Saved entries
==========

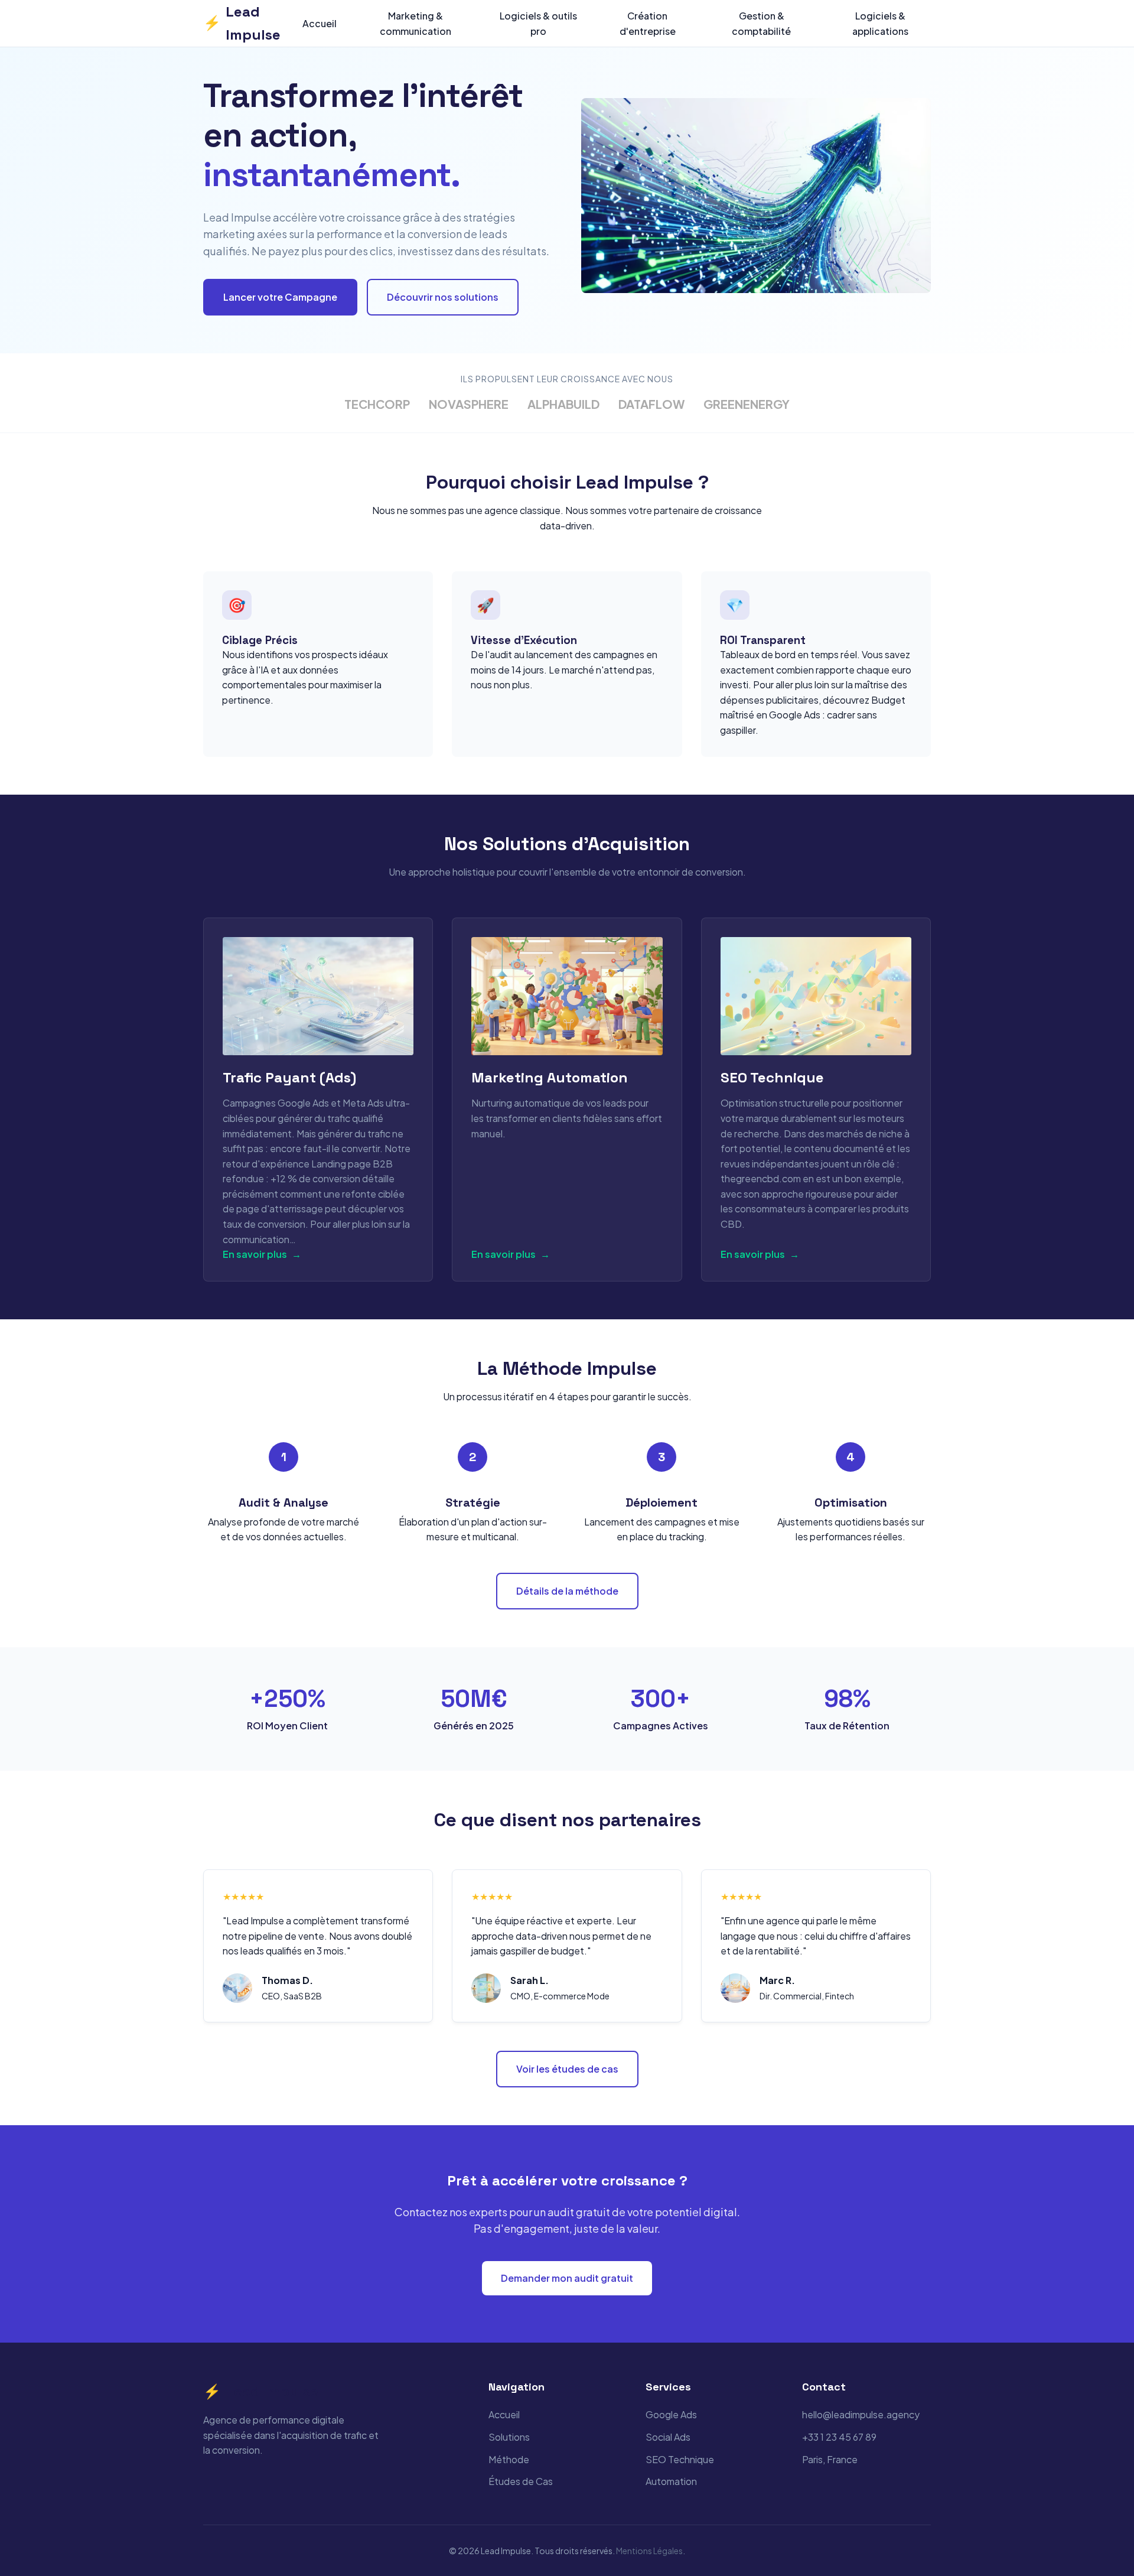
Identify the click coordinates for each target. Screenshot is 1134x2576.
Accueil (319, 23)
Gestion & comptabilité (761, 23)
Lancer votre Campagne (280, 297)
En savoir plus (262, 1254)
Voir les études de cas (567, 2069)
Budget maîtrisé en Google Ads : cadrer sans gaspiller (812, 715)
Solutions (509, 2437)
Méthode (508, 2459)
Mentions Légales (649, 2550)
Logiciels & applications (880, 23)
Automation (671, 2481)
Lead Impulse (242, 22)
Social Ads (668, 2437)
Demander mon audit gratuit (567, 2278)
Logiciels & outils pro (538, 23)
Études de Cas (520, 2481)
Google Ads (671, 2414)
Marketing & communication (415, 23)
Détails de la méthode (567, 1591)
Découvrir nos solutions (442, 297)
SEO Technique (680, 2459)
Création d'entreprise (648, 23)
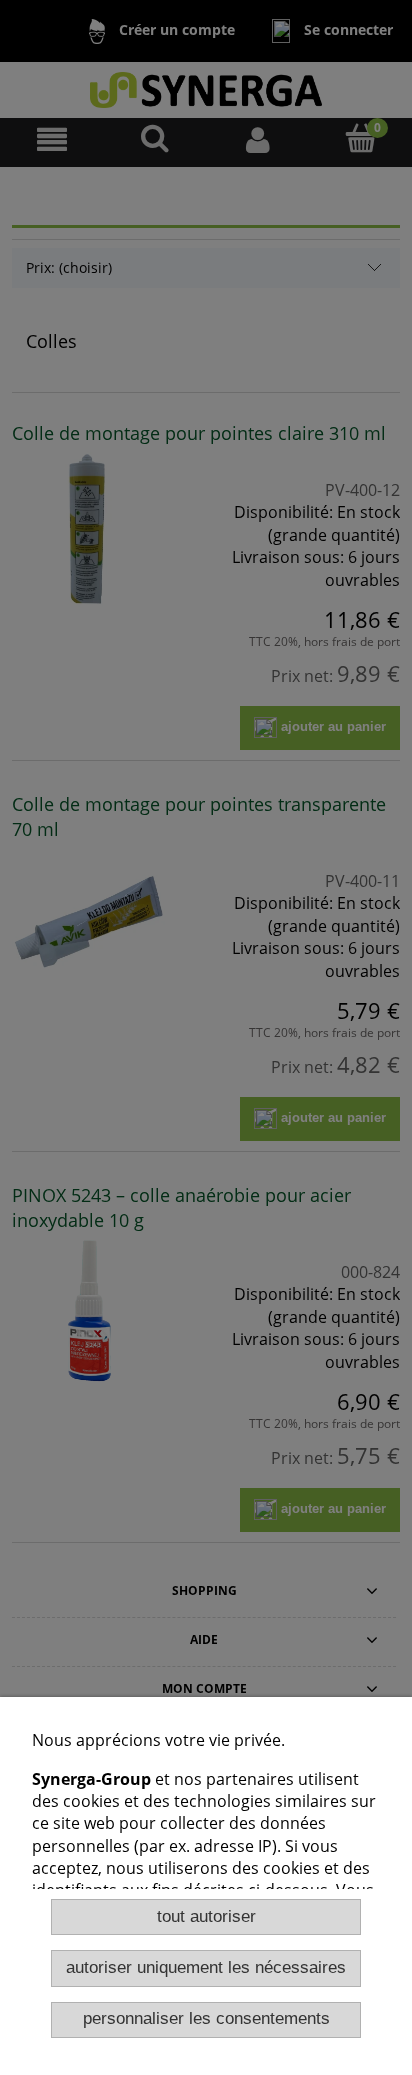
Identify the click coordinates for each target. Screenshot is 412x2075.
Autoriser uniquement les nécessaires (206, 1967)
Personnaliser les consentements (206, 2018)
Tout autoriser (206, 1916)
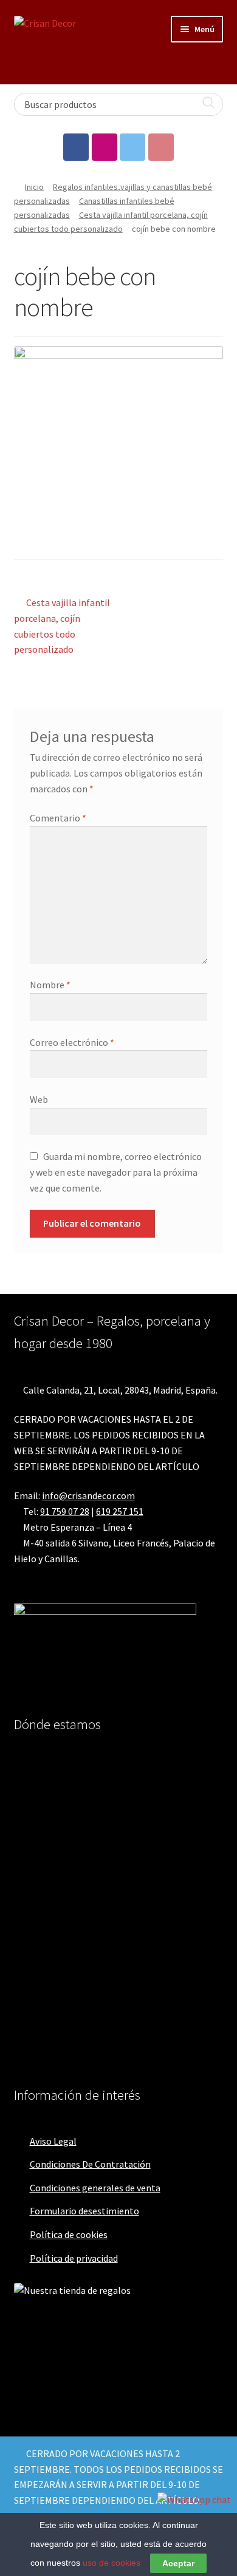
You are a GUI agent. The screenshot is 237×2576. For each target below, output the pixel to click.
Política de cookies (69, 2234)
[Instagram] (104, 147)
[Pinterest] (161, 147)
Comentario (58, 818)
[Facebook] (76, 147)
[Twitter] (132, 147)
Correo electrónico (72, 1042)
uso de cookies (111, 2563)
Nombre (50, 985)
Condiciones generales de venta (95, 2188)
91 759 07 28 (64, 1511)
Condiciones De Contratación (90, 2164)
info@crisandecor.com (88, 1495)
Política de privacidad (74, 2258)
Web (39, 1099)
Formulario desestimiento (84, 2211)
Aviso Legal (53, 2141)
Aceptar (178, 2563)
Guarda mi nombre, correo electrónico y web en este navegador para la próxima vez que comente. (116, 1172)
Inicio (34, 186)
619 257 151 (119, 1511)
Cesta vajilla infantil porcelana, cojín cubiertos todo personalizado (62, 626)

==========

**WORK ITEM**
Where does the word "each" appear in the records above? Return every line that holds it.

**SOLUTION FOR THIS PROBLEM**
Identify the click coordinates for each target. Screenshot is 1134x2576.
Identify the click coordinates for each target. Screenshot is 412x2075.
You are a GUI agent. The screenshot is 237×2576. For each target below, output the pixel to click.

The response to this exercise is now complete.